To do –
In the material, from the line with "Click the orange 4.2" up to and including the line with "Looking at the screenshot, I should click(696, 313).", replace "checkbox" with "check box" and reproduce only those lines with nothing else altered.

** begin Excerpted data **

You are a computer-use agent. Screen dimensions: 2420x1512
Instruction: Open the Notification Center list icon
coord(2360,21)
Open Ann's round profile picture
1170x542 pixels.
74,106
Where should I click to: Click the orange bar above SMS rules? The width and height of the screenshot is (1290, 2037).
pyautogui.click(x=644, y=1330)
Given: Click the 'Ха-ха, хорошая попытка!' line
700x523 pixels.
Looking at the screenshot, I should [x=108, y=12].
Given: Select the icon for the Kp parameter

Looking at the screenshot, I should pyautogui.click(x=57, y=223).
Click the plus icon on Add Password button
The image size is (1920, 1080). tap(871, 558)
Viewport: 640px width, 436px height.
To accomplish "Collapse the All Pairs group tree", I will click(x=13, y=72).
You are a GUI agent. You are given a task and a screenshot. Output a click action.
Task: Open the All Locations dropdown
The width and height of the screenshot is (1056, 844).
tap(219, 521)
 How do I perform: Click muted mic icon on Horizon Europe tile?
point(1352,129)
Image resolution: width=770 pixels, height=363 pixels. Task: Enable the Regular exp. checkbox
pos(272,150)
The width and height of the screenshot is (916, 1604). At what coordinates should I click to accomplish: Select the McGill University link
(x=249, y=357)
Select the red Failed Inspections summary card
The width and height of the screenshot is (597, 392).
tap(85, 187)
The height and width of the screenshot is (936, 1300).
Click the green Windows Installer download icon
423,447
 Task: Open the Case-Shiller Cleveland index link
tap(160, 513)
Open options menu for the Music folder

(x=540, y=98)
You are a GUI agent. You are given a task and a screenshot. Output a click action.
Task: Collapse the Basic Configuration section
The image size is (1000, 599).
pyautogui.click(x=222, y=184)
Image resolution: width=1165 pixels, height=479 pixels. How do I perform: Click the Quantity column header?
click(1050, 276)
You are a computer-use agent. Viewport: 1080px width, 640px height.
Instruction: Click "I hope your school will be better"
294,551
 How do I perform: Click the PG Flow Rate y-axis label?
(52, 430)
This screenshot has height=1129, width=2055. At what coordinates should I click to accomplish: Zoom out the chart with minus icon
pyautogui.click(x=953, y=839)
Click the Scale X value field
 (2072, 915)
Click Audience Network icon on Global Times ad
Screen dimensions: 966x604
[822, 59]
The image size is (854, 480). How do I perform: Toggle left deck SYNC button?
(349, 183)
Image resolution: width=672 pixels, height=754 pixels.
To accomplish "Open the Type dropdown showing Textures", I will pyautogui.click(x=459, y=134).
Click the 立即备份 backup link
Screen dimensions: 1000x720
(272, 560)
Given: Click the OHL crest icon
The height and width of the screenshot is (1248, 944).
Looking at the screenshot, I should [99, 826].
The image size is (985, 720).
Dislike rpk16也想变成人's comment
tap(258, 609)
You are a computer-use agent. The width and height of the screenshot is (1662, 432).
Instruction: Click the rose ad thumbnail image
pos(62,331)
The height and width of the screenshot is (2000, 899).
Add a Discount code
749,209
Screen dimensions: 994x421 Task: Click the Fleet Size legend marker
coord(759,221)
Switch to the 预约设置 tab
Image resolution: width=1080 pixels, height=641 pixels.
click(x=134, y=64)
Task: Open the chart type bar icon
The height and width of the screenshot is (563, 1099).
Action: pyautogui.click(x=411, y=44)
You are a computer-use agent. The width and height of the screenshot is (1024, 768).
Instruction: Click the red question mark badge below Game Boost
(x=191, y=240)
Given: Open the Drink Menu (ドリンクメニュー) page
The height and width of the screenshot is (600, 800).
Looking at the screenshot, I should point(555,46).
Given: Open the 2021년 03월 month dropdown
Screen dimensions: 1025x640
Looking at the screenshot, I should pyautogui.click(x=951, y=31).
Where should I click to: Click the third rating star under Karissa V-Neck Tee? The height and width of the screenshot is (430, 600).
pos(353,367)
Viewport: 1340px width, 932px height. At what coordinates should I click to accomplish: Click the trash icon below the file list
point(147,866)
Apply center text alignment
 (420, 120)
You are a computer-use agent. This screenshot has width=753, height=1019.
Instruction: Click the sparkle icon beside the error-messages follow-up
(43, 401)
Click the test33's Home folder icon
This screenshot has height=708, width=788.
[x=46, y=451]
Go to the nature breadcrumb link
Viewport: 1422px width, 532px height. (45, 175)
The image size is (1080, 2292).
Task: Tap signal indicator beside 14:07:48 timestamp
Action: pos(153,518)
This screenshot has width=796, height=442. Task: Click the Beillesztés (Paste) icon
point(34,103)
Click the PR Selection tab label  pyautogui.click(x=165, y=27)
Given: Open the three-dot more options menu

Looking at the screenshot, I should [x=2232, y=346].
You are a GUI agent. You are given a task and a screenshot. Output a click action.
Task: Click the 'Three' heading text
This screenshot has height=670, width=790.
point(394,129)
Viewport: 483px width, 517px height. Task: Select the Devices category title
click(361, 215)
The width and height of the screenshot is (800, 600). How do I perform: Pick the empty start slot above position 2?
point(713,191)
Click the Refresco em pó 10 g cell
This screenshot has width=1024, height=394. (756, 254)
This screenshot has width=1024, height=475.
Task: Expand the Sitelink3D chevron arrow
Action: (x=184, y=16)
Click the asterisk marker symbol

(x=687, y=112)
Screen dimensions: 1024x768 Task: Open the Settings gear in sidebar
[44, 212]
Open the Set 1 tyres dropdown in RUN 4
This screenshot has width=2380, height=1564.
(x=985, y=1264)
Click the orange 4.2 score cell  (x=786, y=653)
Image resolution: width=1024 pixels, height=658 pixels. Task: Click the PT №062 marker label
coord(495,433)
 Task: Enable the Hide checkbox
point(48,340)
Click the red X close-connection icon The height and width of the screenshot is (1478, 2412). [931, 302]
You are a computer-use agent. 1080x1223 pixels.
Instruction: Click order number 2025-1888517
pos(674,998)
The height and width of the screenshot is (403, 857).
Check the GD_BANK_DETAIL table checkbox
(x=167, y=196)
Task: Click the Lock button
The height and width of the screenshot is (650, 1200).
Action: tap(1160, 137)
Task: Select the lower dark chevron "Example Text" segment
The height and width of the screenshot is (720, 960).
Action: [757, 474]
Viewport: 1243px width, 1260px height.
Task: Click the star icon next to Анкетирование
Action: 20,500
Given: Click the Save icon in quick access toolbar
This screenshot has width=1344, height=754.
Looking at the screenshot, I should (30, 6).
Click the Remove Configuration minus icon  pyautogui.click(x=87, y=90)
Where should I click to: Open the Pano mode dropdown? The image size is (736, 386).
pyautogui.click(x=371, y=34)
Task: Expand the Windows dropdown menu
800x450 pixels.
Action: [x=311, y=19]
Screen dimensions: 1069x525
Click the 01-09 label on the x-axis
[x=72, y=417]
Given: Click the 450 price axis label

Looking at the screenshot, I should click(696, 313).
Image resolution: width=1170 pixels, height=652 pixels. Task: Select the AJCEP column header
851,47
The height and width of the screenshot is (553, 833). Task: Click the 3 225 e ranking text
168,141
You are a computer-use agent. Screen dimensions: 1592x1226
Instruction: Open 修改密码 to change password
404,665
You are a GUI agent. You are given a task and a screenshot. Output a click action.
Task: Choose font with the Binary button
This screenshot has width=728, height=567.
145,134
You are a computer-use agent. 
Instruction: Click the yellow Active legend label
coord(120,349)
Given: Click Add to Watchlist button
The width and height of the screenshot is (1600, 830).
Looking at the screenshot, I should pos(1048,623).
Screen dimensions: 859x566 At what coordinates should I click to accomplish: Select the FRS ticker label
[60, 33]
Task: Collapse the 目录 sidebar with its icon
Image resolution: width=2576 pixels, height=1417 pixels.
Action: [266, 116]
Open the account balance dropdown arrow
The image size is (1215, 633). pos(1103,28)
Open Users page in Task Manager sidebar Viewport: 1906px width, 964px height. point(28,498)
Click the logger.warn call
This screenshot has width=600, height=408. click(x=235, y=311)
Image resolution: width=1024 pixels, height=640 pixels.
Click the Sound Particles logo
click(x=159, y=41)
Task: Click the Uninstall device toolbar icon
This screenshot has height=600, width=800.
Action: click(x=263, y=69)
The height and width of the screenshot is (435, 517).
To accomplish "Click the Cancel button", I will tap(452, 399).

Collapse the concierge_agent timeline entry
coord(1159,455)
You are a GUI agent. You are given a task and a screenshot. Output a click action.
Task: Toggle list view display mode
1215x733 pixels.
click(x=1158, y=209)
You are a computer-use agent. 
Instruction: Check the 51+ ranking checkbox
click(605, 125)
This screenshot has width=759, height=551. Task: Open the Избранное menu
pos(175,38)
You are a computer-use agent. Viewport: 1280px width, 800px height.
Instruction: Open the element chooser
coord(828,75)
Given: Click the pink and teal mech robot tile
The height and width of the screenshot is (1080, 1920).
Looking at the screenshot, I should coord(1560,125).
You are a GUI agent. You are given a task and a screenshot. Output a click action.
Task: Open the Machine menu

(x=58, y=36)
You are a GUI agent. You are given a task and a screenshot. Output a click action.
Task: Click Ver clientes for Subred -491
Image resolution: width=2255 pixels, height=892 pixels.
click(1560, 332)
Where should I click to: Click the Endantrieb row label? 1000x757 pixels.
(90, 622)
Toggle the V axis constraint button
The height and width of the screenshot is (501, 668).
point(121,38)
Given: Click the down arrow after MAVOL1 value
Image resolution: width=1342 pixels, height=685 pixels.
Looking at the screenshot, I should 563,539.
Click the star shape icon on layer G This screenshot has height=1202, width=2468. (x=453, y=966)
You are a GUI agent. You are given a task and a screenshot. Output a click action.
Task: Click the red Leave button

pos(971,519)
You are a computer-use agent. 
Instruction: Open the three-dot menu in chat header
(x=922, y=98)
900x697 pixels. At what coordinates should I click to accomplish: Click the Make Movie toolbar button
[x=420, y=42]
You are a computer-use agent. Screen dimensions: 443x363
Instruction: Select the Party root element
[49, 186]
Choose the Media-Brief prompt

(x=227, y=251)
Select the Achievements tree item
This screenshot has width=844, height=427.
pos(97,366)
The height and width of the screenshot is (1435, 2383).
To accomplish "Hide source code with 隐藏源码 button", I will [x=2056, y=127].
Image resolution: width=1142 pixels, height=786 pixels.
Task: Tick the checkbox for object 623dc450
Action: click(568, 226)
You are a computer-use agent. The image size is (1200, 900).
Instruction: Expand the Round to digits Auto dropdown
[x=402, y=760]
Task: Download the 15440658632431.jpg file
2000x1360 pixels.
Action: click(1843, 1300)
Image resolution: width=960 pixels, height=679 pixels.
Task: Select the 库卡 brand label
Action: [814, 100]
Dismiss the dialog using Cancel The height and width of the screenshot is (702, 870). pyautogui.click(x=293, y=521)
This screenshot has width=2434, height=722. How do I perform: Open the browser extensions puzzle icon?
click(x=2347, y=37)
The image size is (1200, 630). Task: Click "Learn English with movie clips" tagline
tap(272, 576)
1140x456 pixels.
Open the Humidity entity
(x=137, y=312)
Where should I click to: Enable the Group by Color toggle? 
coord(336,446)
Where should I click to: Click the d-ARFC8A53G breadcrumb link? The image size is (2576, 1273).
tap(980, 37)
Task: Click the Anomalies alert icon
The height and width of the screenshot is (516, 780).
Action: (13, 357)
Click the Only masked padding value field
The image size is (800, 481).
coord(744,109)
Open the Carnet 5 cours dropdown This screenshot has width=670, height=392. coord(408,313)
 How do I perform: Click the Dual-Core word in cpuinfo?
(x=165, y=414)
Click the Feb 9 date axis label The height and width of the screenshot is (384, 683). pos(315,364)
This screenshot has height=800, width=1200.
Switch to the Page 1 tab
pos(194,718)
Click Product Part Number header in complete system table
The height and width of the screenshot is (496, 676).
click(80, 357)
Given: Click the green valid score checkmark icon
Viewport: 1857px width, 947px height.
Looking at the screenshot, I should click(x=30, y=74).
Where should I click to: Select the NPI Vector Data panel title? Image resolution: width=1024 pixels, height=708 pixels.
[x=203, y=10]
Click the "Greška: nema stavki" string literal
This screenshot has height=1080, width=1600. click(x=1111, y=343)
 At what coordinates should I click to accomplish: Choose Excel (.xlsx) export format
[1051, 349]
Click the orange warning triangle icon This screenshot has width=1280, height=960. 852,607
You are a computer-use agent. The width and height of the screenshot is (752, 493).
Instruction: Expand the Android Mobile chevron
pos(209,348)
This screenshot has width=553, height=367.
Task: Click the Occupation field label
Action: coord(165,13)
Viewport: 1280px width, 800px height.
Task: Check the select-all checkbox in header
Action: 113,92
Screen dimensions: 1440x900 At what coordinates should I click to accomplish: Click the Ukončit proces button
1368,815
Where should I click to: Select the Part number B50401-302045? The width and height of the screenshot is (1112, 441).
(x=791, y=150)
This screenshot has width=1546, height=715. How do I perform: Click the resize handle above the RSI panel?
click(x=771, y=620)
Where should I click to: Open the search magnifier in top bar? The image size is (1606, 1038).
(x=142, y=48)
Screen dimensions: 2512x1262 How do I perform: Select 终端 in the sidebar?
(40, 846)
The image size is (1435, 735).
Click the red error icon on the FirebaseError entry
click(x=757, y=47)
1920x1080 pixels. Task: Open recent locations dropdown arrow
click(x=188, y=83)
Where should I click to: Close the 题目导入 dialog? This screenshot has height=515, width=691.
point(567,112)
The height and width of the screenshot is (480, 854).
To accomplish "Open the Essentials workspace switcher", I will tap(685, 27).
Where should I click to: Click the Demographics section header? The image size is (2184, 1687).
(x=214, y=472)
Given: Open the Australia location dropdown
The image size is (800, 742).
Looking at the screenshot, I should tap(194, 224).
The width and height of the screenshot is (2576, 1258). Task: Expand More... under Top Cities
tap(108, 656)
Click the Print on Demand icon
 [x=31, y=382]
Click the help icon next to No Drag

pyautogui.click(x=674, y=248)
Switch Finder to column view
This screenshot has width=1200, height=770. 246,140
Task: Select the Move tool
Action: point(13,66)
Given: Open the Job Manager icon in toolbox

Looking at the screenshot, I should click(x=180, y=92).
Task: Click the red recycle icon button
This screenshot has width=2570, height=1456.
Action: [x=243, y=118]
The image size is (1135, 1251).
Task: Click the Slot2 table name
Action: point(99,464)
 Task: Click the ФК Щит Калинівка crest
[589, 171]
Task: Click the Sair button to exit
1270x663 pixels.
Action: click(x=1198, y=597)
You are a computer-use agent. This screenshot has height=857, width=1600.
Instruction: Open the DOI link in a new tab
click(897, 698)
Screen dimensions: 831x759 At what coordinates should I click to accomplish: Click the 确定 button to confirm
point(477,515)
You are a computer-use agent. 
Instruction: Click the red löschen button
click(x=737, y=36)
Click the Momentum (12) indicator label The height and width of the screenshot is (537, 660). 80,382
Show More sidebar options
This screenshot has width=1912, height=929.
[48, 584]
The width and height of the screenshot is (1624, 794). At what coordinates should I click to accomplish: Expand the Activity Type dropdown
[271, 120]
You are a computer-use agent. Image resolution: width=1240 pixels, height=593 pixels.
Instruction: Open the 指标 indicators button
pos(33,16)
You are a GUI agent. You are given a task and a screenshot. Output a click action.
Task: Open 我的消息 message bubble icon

** end Excerpted data **

Solution below –
Click the orange 4.2 score cell  (x=786, y=653)
Image resolution: width=1024 pixels, height=658 pixels. Task: Click the PT №062 marker label
coord(495,433)
 Task: Enable the Hide check box
point(48,340)
Click the red X close-connection icon The height and width of the screenshot is (1478, 2412). [931, 302]
You are a computer-use agent. 1080x1223 pixels.
Instruction: Click order number 2025-1888517
pos(674,998)
The height and width of the screenshot is (403, 857).
Check the GD_BANK_DETAIL table check box
(x=167, y=196)
Task: Click the Lock button
The height and width of the screenshot is (650, 1200).
Action: tap(1160, 137)
Task: Select the lower dark chevron "Example Text" segment
The height and width of the screenshot is (720, 960).
Action: [757, 474]
Viewport: 1243px width, 1260px height.
Task: Click the star icon next to Анкетирование
Action: 20,500
Given: Click the Save icon in quick access toolbar
This screenshot has width=1344, height=754.
Looking at the screenshot, I should (30, 6).
Click the Remove Configuration minus icon  pyautogui.click(x=87, y=90)
Where should I click to: Open the Pano mode dropdown? The image size is (736, 386).
pyautogui.click(x=371, y=34)
Task: Expand the Windows dropdown menu
800x450 pixels.
Action: [x=311, y=19]
Screen dimensions: 1069x525
Click the 01-09 label on the x-axis
[x=72, y=417]
Given: Click the 450 price axis label

Looking at the screenshot, I should click(696, 313).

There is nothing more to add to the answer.